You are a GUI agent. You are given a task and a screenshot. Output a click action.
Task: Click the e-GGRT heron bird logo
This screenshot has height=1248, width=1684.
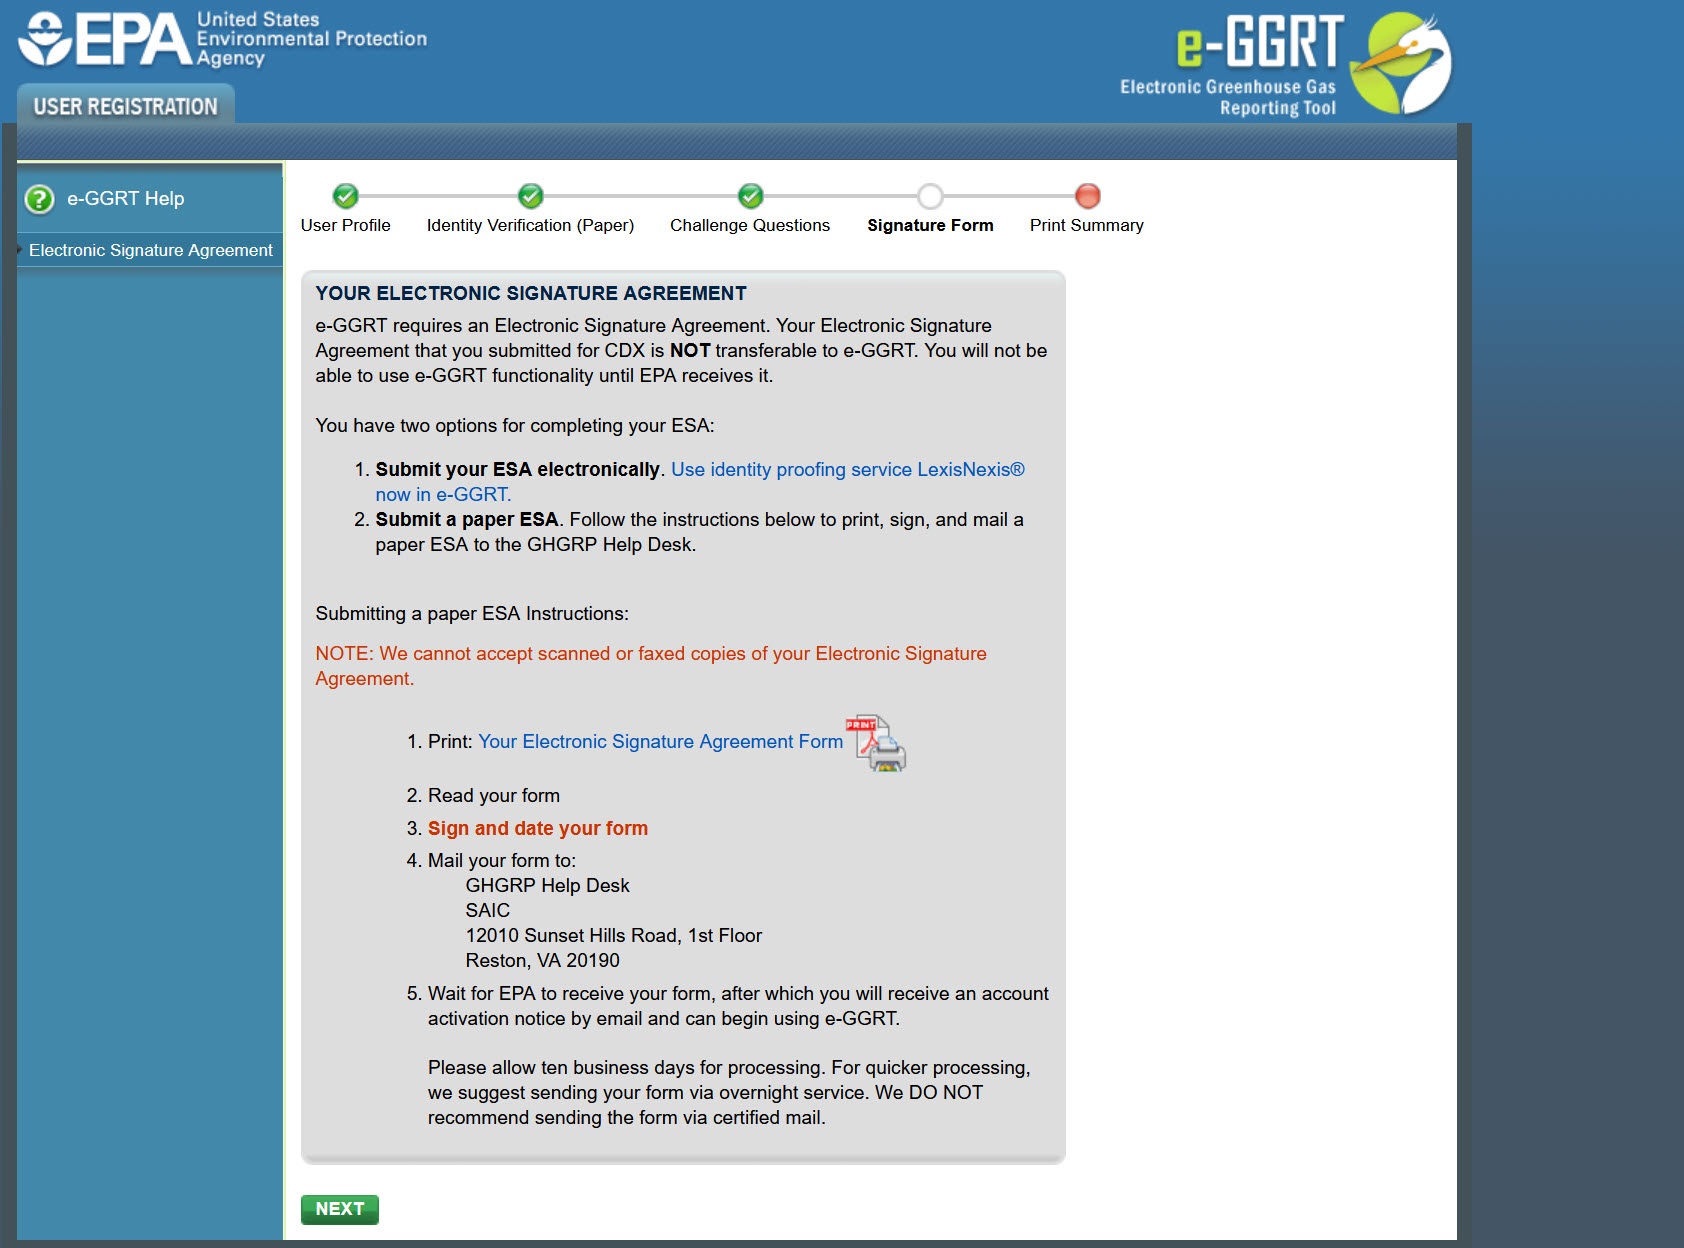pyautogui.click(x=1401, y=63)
------------------------------
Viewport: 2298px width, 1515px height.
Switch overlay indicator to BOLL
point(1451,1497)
------------------------------
Rewrite the lines from the one containing "You are a GUI" through the one containing "pyautogui.click(x=1401, y=63)", replacing "heron bird logo" with "heron logo" and changing nothing else. Omit the pictures.

You are a GUI agent. You are given a task and a screenshot. Output a click action.
Task: Click the e-GGRT heron logo
This screenshot has height=1248, width=1684.
pyautogui.click(x=1401, y=63)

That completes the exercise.